Cuando mi hija pequeña, con cierto fastidio, me preguntó hace un tiempo en la sala de un conocido museo parisiense “mamá, ¿por qué solo hay mujeres desnudas y no hay hombres?”, pensé dos cosas. Primero, las miradas efectivamente están cambiando; para ella, ya no es normal ver una presencia desproporcionada de cuerpos femeninos desnudos en las artes. Segundo, si bien tengo bastante claro que desde las instituciones culturales y educativas debemos seguir encontrando maneras de hacer presente el pasado que tengan en cuenta estas miradas nuevas, la reacción de mi hija me sugiere una pregunta: ¿es posible que los valores del pasado sean tan evidentes en su caducidad para las generaciones más jóvenes que sea cada vez menos necesario contextualizarlos o comentarlos críticamente?

La reflexión viene a cuento del debate sobre si el mal comportamiento de un artista, más concretamente su trato hacia las mujeres y sus seres cercanos, desacredita su obra. Pues al mismo tiempo que la visibilidad y el interés por las mujeres artistas ha aumentado en los últimos años —conviene resaltar que más en el caso de las artistas contemporáneas que las del pasado—, asistimos a una revisión crítica de las biografías y la obra de los artistas hombres consagrados. En el entorno de las artes, desde las plásticas hasta el cine, la genialidad ha sido patrimonio del artista varón, y los roles visibles que han podido ejercer las mujeres han sido los de musa, objeto de deseo, modelo o asistente. La asimetría de esta relación nunca fue un secreto. La novedad reside en documentarla, reconocer su violencia y dejar de verla como natural. Es, por ejemplo, la diferencia entre describir a Pablo Picasso como un “mujeriego” y considerarlo un misógino abusivo a partir del maltrato al que sometió a sus parejas.

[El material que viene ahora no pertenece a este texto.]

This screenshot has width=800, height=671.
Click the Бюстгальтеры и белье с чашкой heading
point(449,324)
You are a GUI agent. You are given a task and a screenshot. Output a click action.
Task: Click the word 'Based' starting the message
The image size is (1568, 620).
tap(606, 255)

La distinción entre el artista y la obra es fundamental en este debate. Establece que es posible reconocer la calidad de la obra de Picasso o el carisma de Alain Delon en la pantalla —por poner un ejemplo más reciente y de otro arte— y, al mismo tiempo, admitir que su comportamiento personal fue todo menos ejemplar. Ahora bien, ¿quiere esto decir que las generaciones que vengan tendrán automáticamente la misma consideración por la obra de Picasso o las películas de Delon? Retomando la pregunta de mi hija, podría ser que la presencia desproporcionada de mujeres desnudas en la obra de numerosos artistas que fueron vanguardia en su día o el trato displicente de algunos actores varones hacia las mujeres, tanto en la pantalla como en la vida real, ya no se ajuste a su visión del mundo y tanto sexismo les rechine. Su menor entusiasmo por estos artistas y su obra no obedecería necesariamente a un juicio moral de la persona, sino a un juicio estético de la obra (o una parte de ella). Simplemente, no la disfrutan, no se identifican con sus contenidos y quizá lo hagan más con otros artistas u obras de la misma época que no transmitan estos valores.

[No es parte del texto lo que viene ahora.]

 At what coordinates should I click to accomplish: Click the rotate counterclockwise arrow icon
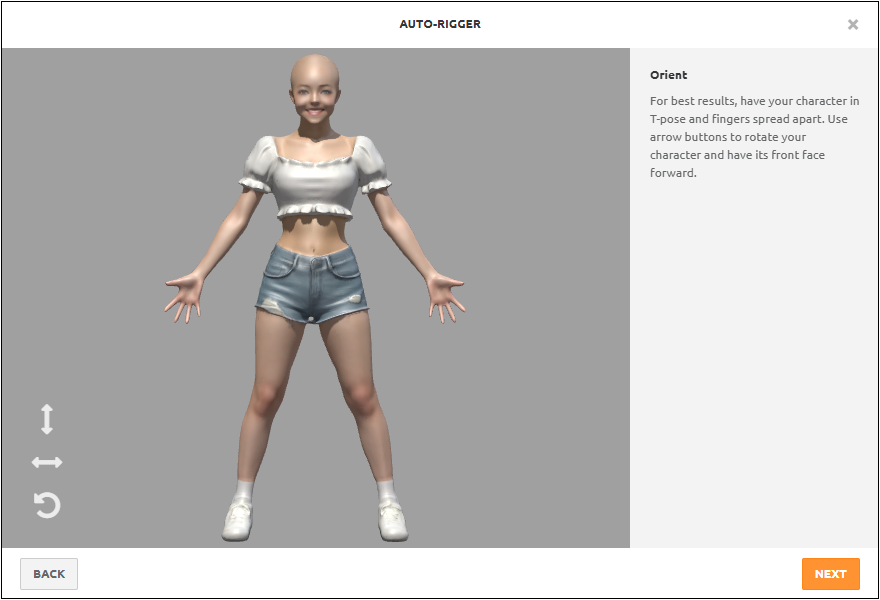(x=47, y=505)
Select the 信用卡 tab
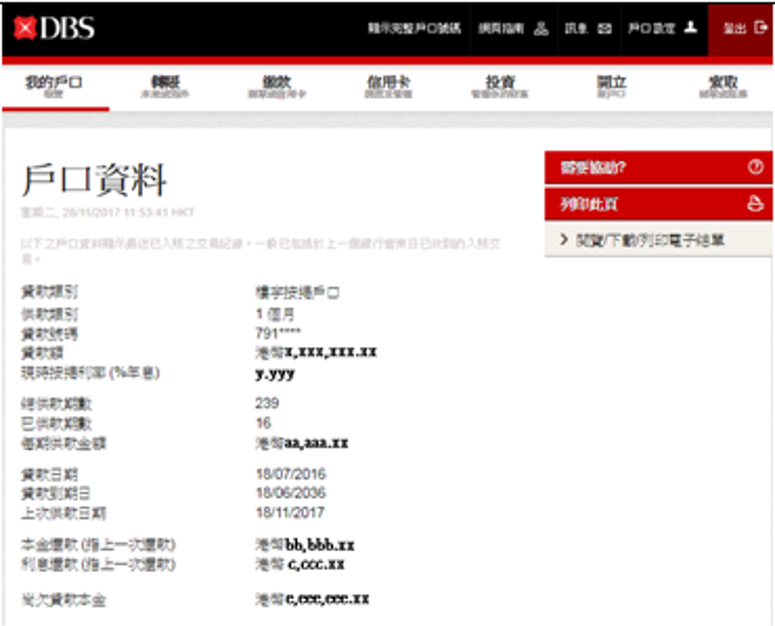Viewport: 775px width, 626px height. 388,87
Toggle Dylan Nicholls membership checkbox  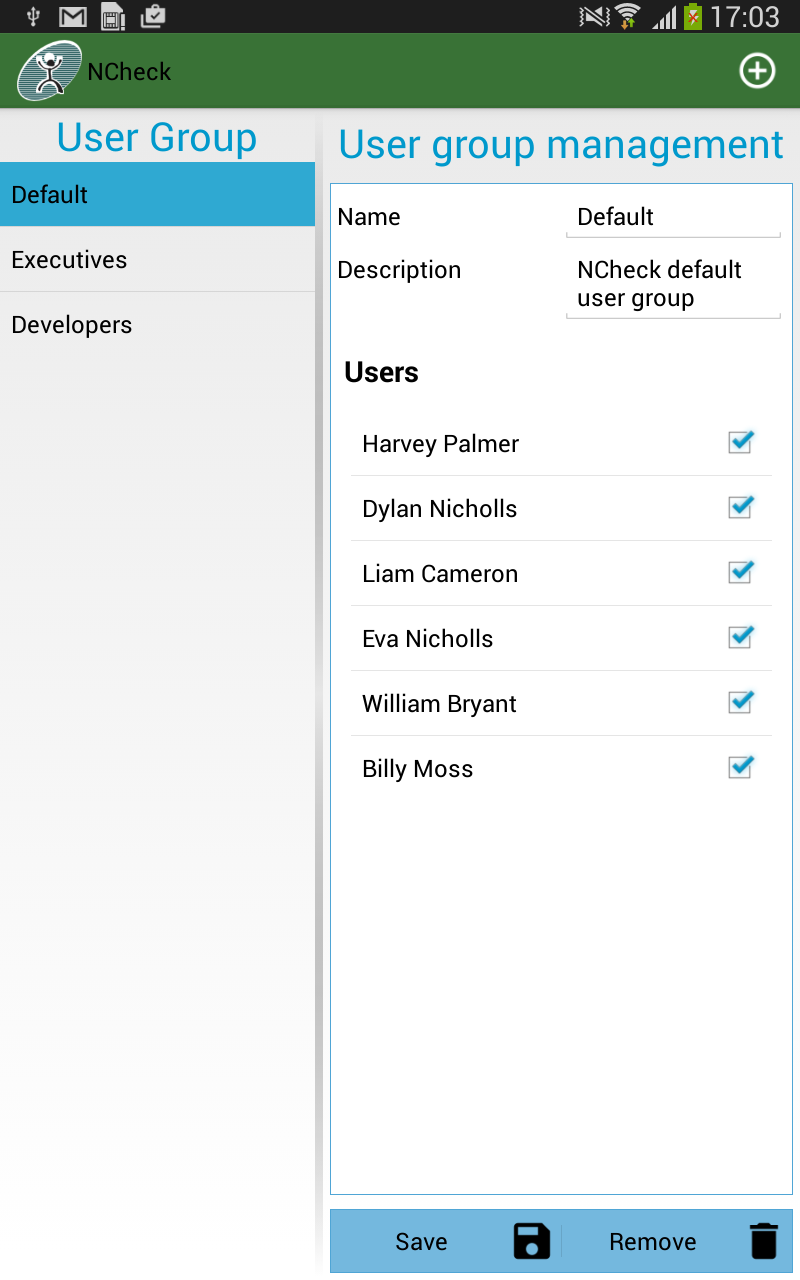point(740,507)
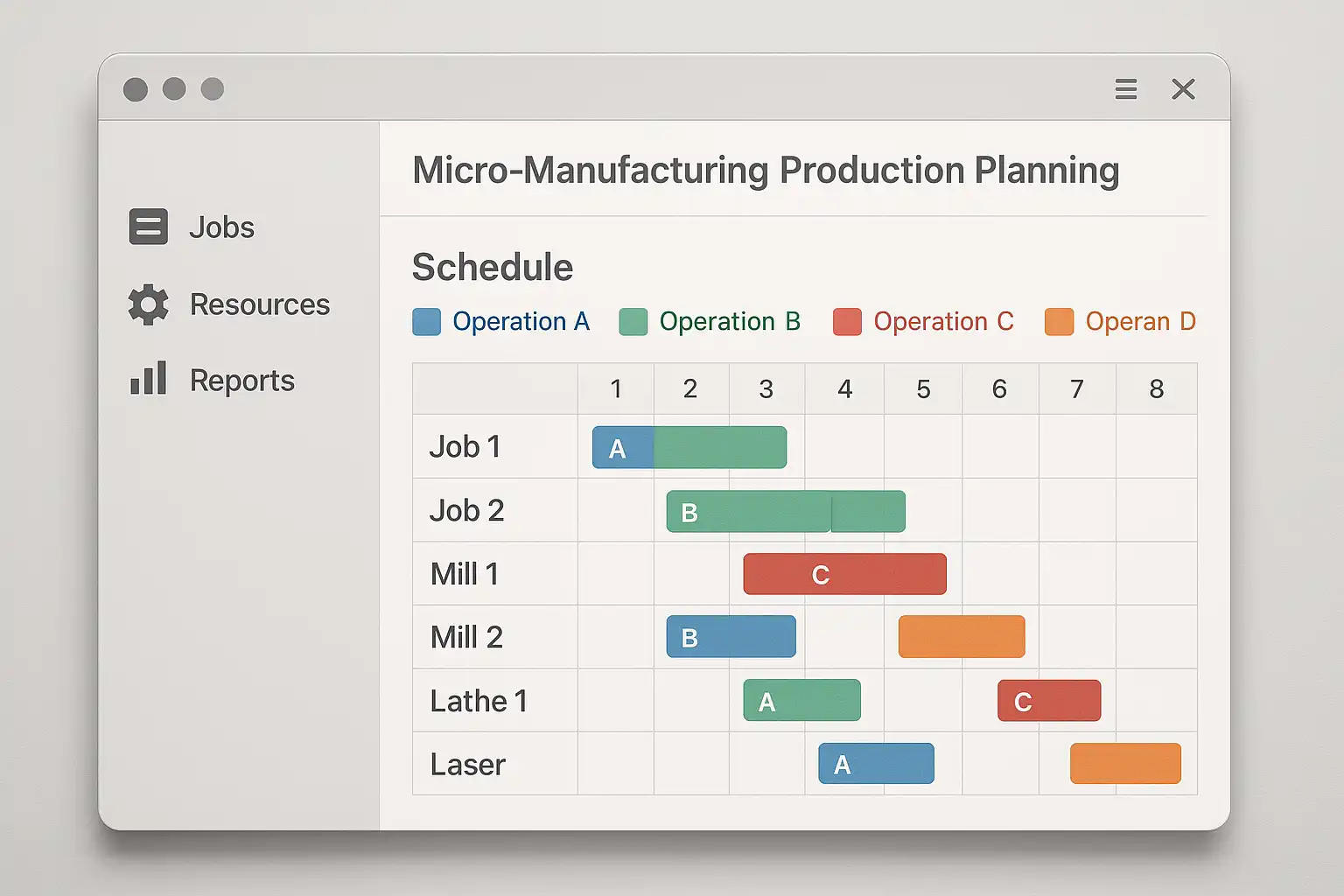Image resolution: width=1344 pixels, height=896 pixels.
Task: Select the red C bar in Mill 1 row
Action: coord(844,574)
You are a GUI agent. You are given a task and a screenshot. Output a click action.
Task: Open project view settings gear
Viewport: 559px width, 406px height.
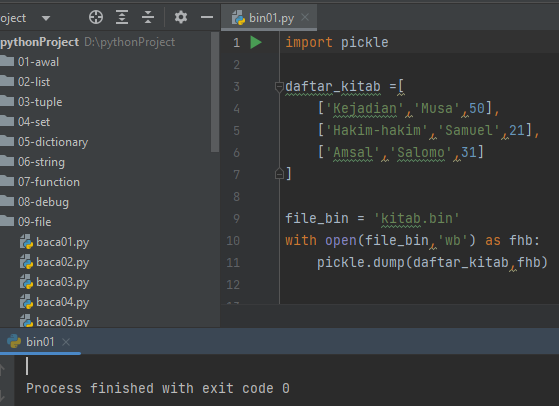point(181,17)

Paradójicamente, los autores posestructuralistas, de cuyas ideas se han nutrido la crítica feminista y otras perspectivas subalternas del pasado, son quienes establecieron con mayor claridad la distinción entre el artista y su obra, lo que hoy permite redimir al artista maltratador, separándolo de su legado artístico. Roland Barthes y Michel Foucault proclamaron “la muerte del autor”, poniendo el foco en la obra, como objeto libre e independiente de la intención de su creador y sujeto, por el contrario, a las múltiples interpretaciones y reinterpretaciones del observador, condicionado, a su vez, por el momento y el lugar desde donde observa la creación.

Esta perspectiva sociológica nos ofrece la posibilidad de ignorar al autor y resignificar su obra. Tomemos Teresa soñando, por ejemplo. Le pregunto a mi hija qué ve. Me dice que ve a una niña que, después de un largo día de colegio, se tiende en su cuarto a descansar un rato. Es posible que, si viera varios cuadros de Balthus me preguntara por qué solo pintaba niñas en posturas similares, pero, como fenómeno aislado, no percibe a la joven vecina del pintor como un objeto de deseo de un hombre mucho mayor que ella. Su mirada no es la masculina, presuntamente pedófila. Y a mí, entonces me viene a la cabeza la palabra girlspreading y veo un potencial icono antisexista: una niña despatarrada con la misma despreocupación que mostraría un varón de su edad.